If I had taken any econometrics courses, I would have learned that this problem can be considered as a Hedonic pricing model; from Investopedia:
Hedonic pricing is a model that identifies price factors according to the premise that price is determined both by internal characteristics of the good being sold and the external factors affecting it.
In finding a suitable model, there are few issues to deal with, including:
- There are 79 features which may be more than necessary; that is some features may provide more value than others when making a prediction
- How to deal with missing values? Drop them or fill them in with something reasonable (what is reasonable)
- How to deal with outliers?
- How to treat categorical data? What type of encoding should be used
Features…
Again, there are 79 features the dataset. Below is a brief description of them all (taken from the data dictionary with a few added notes):
- MSSubClass: Categorical variable that identifies the type of dwelling involved in the sale. An example value is 60 which refers to a ‘2-Story 1946 & Newer’ house
- MSZoning: Identifies the general zoning classification of the sale. Another categorical variable; ex. ‘RL’ refers to ‘Residential Low Density’

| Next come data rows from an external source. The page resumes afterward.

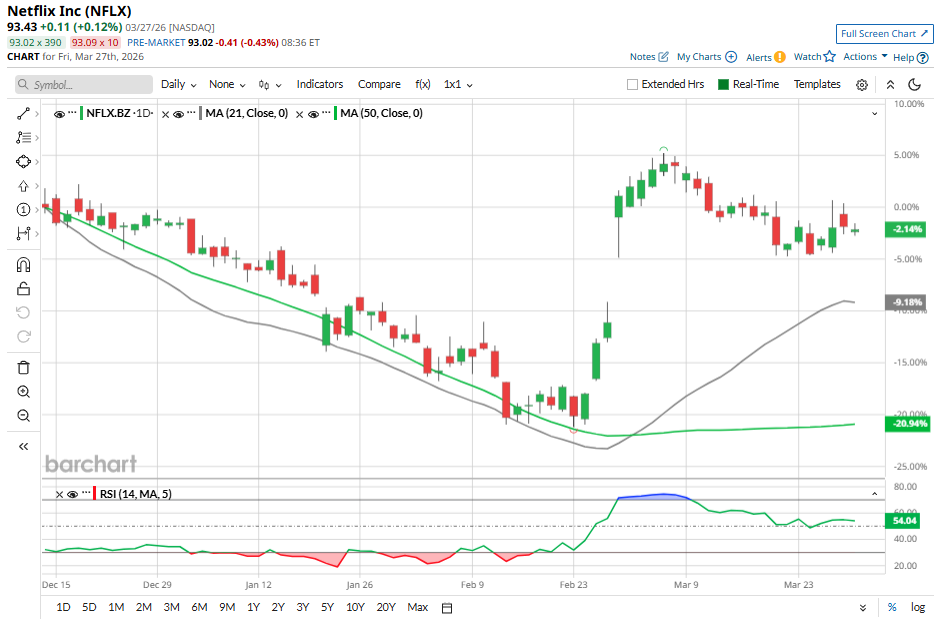Click the zoom in magnifier icon
The width and height of the screenshot is (934, 638).
pyautogui.click(x=23, y=392)
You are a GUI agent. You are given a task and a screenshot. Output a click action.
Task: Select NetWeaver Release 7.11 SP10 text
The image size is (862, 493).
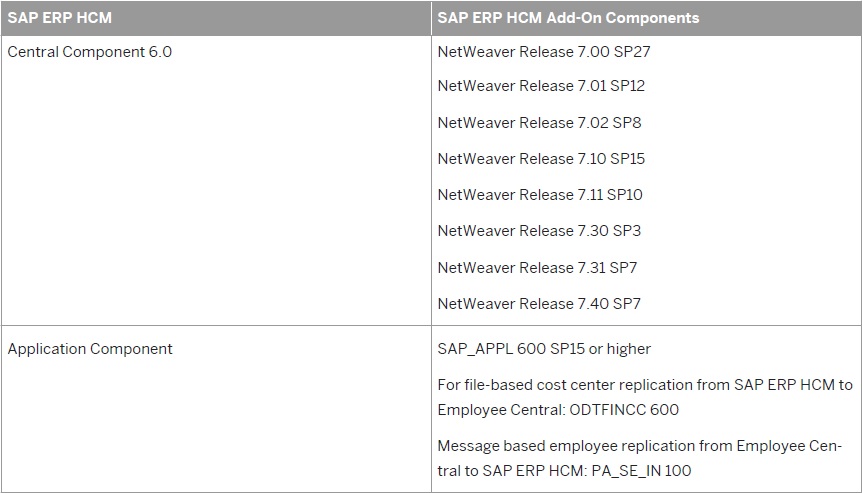pyautogui.click(x=540, y=195)
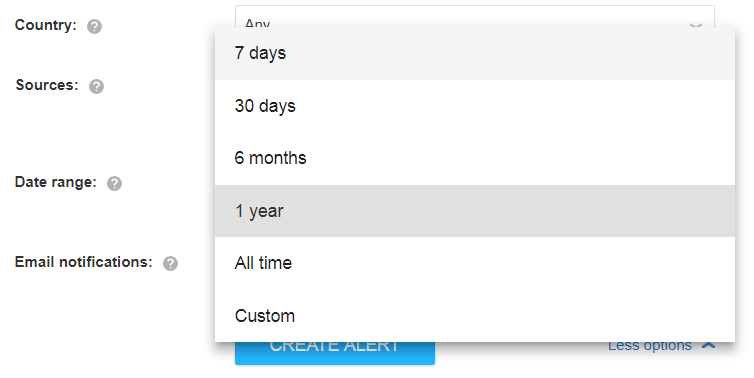Pick 6 months as date range
The width and height of the screenshot is (754, 378).
[475, 158]
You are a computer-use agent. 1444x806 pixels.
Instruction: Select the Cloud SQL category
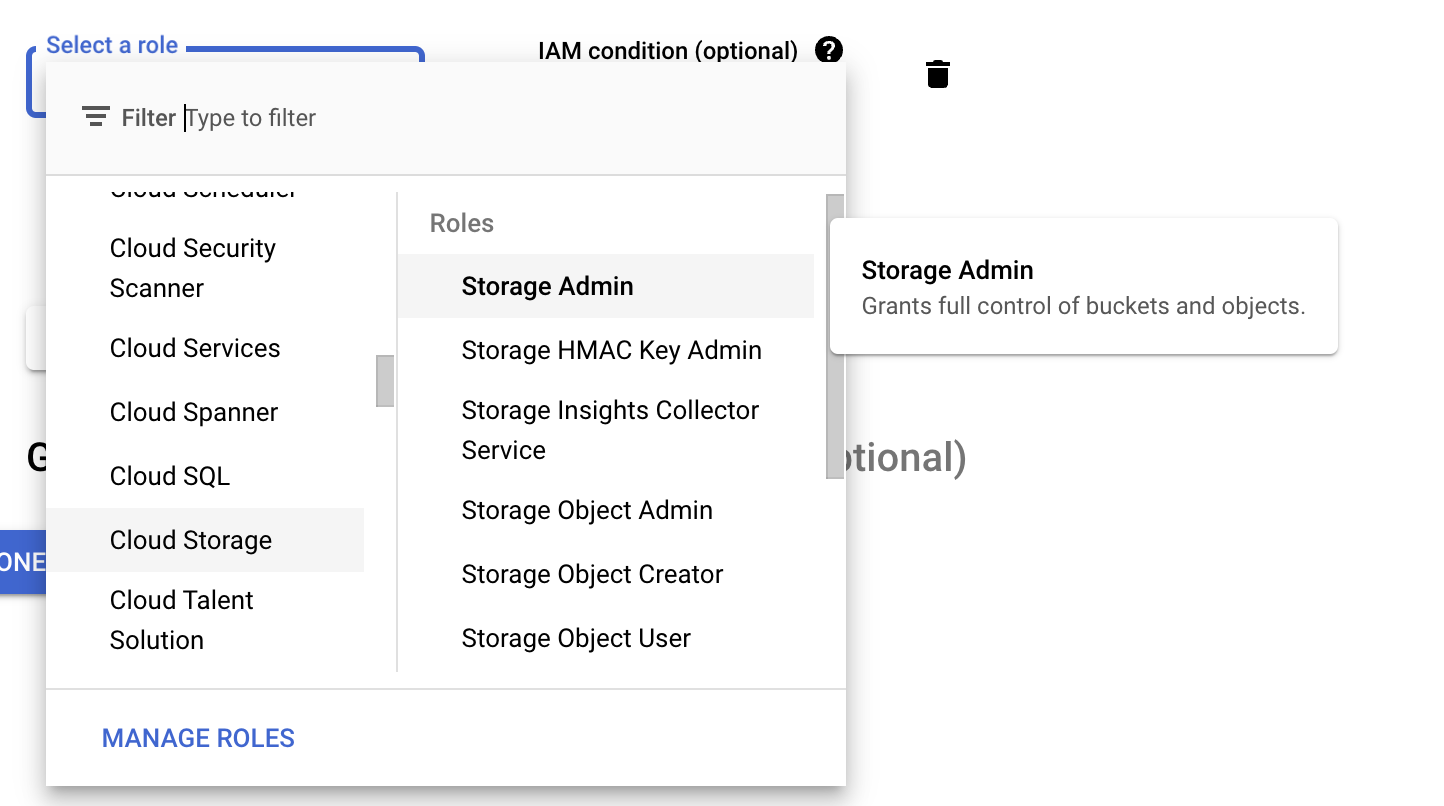point(170,476)
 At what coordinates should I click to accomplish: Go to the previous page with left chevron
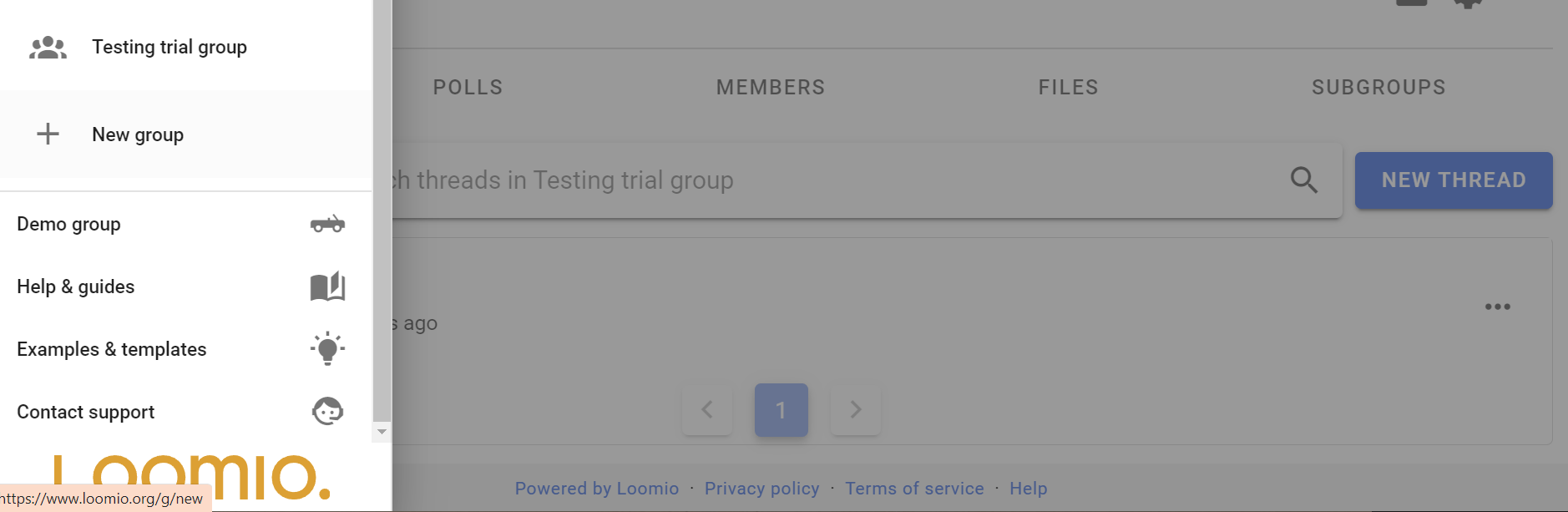[707, 409]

- LotFrontage: Linear feet of street connected to property
- LotArea: Lot size in square feet
- Street: Type of road access to property. Categorical variable with two values: ‘Grvl’ and ‘Pave’ for Gravel and Paved
- Alley: Type of alley access to property. Categorical variable with three values: ‘Grvl’, ‘Pave’, and NA for Gravel, Paved, and No Alley access
- LotShape: General shape of property. Categorical with options for regular to various shades of irregular
- LandContour: Flatness of the property. Another categorical variable with options for level, banked, hillside, or depression
- Utilities: Type of utilities available. Either all, all with no sewer, all with no sewer and water, or only electricity
- LotConfig: Lot configuration. Categorical describing where on the street the house is located; for ex. corner lot
- LandSlope: Slope of property. Categorical; ex. moderate slope
- Neighborhood: Physical locations within Ames city limits. String with up to 7 letters indicating the neighbourhood name. Note that ‘Names’ corresponds to North Ames
- Condition1: Proximity to various conditions such as adjacent to a major street, railroad, or park. Again categorical
- Condition2: Proximity to various conditions if more than one is present
- BldgType: Type of dwelling. Choices are in 5 categories including: single family detacted, two-family conversion, duplex, townhouse end unit, and townhouse inside unit
- HouseStyle: Style of dwelling. Eight categories including one story, two story, and split level
- OverallQual: Rates the overall material and finish of the house. Ranges from 1 for very poor to 10 for very excellent
- OverallCond: Rates the overall condition of the house. Same range as above, that is 1 for very poor to 10 for very excellent
- YearBuilt: Original construction date
- YearRemodAdd: Remodel date (same as construction date if no remodeling or additions)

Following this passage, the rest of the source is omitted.